Preoperatively, the participant will provide his/her medical history and complete self
assessment forms. The investigator will perform a clinical evaluation and x-rays will be
performed if recent x-rays are not available. Participants will undergo instrumented PLF with
an interbody fusion device (with autograft or allograft) using nanOss Bioactive in
combination with autograft bone and bone marrow aspirate in one posterolateral gutter and
autograft alone in the opposite posterolateral gutter.

Following surgery, operative and discharge information will be collected and a clinical
evaluation will be performed prior to discharge. Participants will be evaluated 6 and 12
months postoperatively. One investigational site will participate in long-term followup of 24
months. Each participant will complete x-rays and self assessment documents. A CT scan
performed at the 12 month postoperative visit will be evaluated by an independent radiologist
to assess fusion results. Complication data will be recorded throughout the study.

Inclusion Criteria:

- is at least 18 years of age and skeletally mature.

- must have symptomatic spinal stenosis and/or spondylolisthesis or degenerative disc
disease (DDD) at one or two adjacent levels from L2-S1 requiring a fusion.

- must have completed a minimum of three months of unsuccessful conservative,
non-operative care.

- must have discogenic back pain with or without leg pain.

- DDD must be confirmed by MRI or CT scans followed by discography (if necessary).

- must score at least 40% on the Oswestry Disability Index.

- must score at least a 4 on a 10 cm Visual Analog Scale for back pain.

- must be able to comply with the protocol's follow-up schedule.

- must understand and sign the informed consent document.

Exclusion Criteria:

- symptomatic at more than 2 levels.

- previous fusion surgery at any lumbar level with or without instrumentation (prior
discectomy, laminotomy, laminectomy or nucleolysis at the operative (involved) level >
6 months is permitted).

- more than 50% spondylolisthesis.

- lumbar scoliosis greater than 11 degrees.

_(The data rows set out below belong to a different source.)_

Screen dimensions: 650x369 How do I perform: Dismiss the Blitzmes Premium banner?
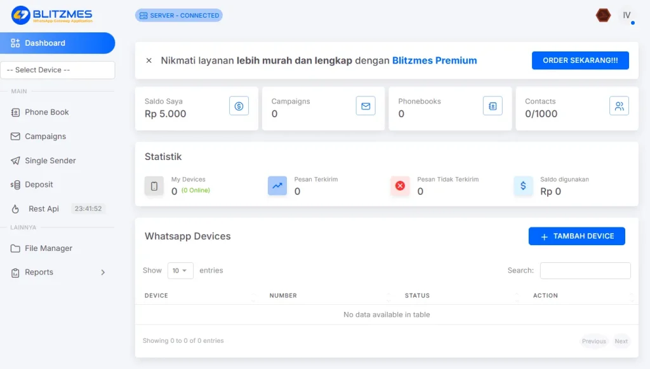point(149,61)
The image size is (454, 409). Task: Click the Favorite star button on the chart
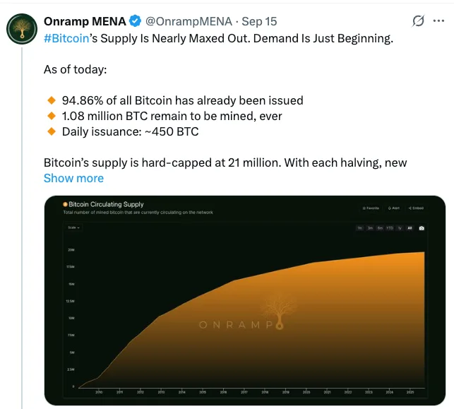(371, 208)
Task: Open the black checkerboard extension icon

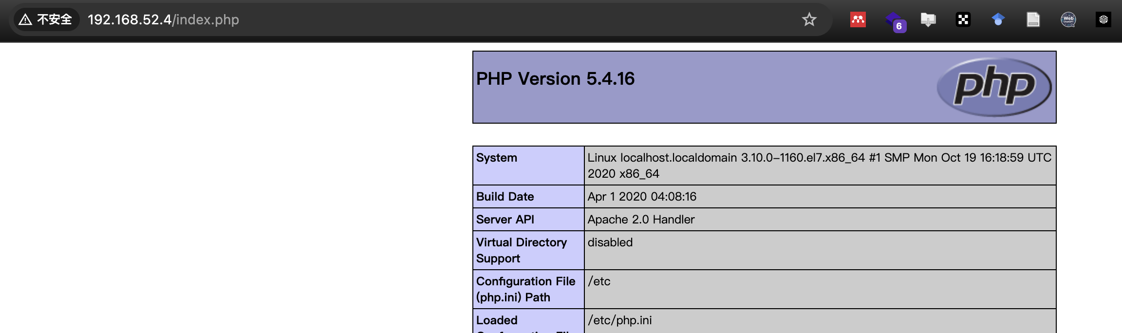Action: pyautogui.click(x=963, y=19)
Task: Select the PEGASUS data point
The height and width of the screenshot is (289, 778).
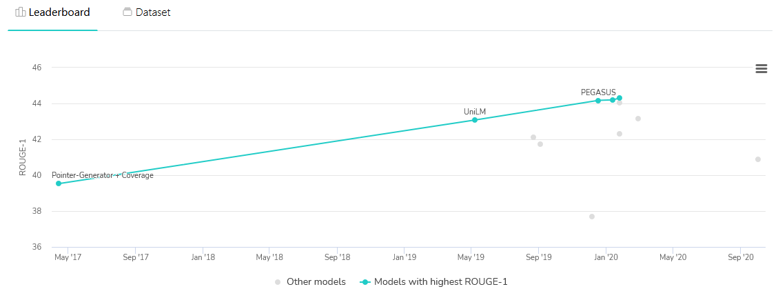Action: point(598,100)
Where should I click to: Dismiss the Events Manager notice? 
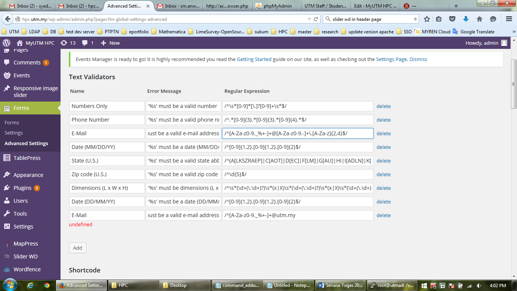pos(418,59)
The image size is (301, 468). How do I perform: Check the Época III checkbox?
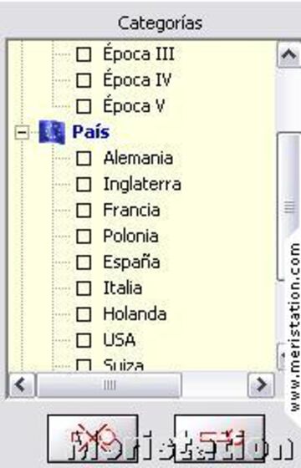pos(84,54)
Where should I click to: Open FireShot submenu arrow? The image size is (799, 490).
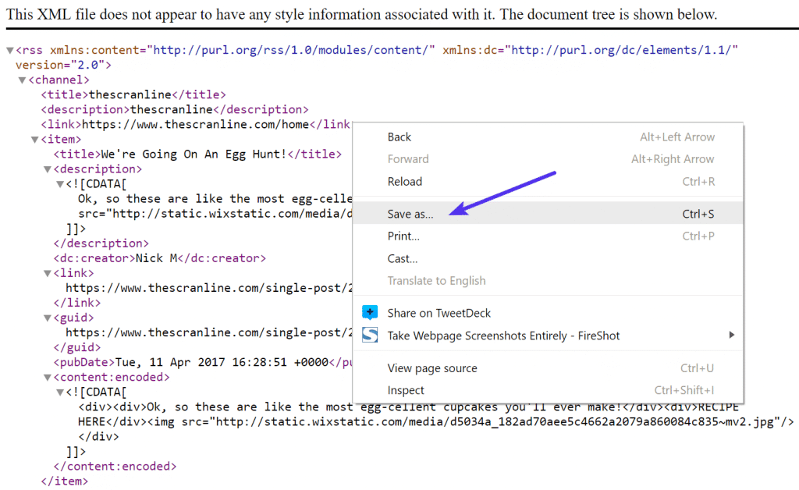pos(731,336)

- osteoporosis, osteopenia, osteomalacia, Paget's disease or metabolic bone disease.

- spinal tumors.

- active arachnoiditis.

- fractures of the epiphyseal plate or fractures for which stabilization of the fracture
is not possible.

- impaired calcium metabolism.

- active infection or surgical site infection.

- rheumatoid arthritis or other autoimmune disease

- chronic steroid use (used steroids for one month within the last 6 months) or any
medical condition that requires treatment with drugs known to interfere with bone
healing.

- systemic disease such as AIDS, HIV, hepatitis (active), tuberculosis.

- morbid obesity defined as body mass index (BMI)>40 or a weight more than 100lbs over
ideal body weight.

- smokers unless the patient agrees to quit at least 2 weeks prior to and for the
duration of the study, confirmed by a carboxyhemoglobin test prior to surgery.

- psychosocial disorders that would preclude accurate evaluation or has a history of
substance abuse.

- active malignancy except non-melanoma skin cancer; history of any invasive malignancy
unless treated and in remission for at least five years.

- documented allergies to porcine collagen or titanium

- pregnancy, or interested in becoming pregnant in the next four years.

- participation in another investigational study within 30 days.